「一般的に言えば、宗教における誤りは危険であり、哲学における誤りはただ滑稽である」

- 1711年5月7日~1776年8月25日(65歳没)
- スコットランド出身
- 哲学者、歴史家、経済学者、「経験論と懐疑主義の代表的思想家」
英文
”Generally speaking, the errors in religion are dangerous; those in philosophy only ridiculous.”
日本語訳
「一般的に言えば、宗教における誤りは危険であり、哲学における誤りはただ滑稽である」
解説
この言葉は、ヒュームの宗教批判と哲学観を端的に表している。宗教における誤りは、狂信や迫害、戦争といった社会的害悪をもたらしやすいため危険である。対照的に、哲学における誤りは社会全体に深刻な害を与えることは少なく、むしろ学問的な議論の中で笑われたり修正されたりするに過ぎない。つまり、宗教の誤りは実際的な脅威を伴い、哲学の誤りは理論上の滑稽さにとどまるという区別である。
18世紀の啓蒙思想において、宗教はしばしば社会を支配する強大な力であり、誤った教義や解釈は人々を抑圧し、暴力や対立を引き起こしていた。ヒュームは懐疑論の立場から、宗教的誤謬の深刻さを強調し、理性と経験に基づく批判精神をもって宗教を見直すべきだと訴えた。

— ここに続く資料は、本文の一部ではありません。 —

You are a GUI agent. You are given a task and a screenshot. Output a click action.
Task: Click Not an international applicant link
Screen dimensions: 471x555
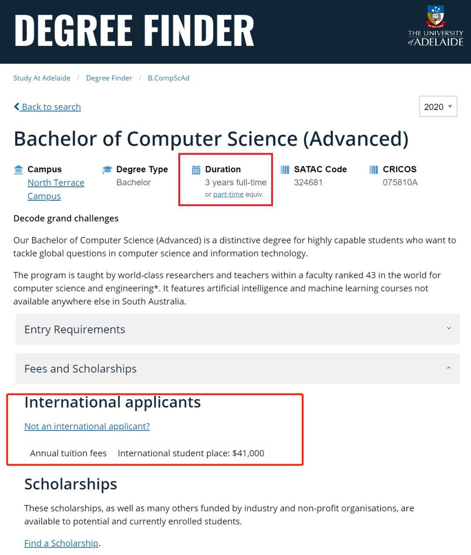[x=87, y=426]
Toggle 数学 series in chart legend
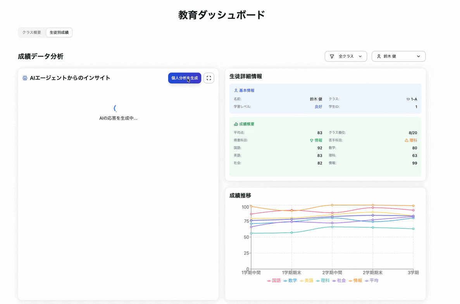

現代においても、この指摘は鋭い意味を持つ。宗教的狂信や過激思想は今もなお社会的な衝突や暴力の原因となり得る。一方、哲学的誤りは学術的批判にさらされることで克服されやすい。したがってこの言葉は、人間社会における宗教と哲学の影響力の差異を明らかにし、誤りの危険性を比較する冷静な視点を我々に教えているのである。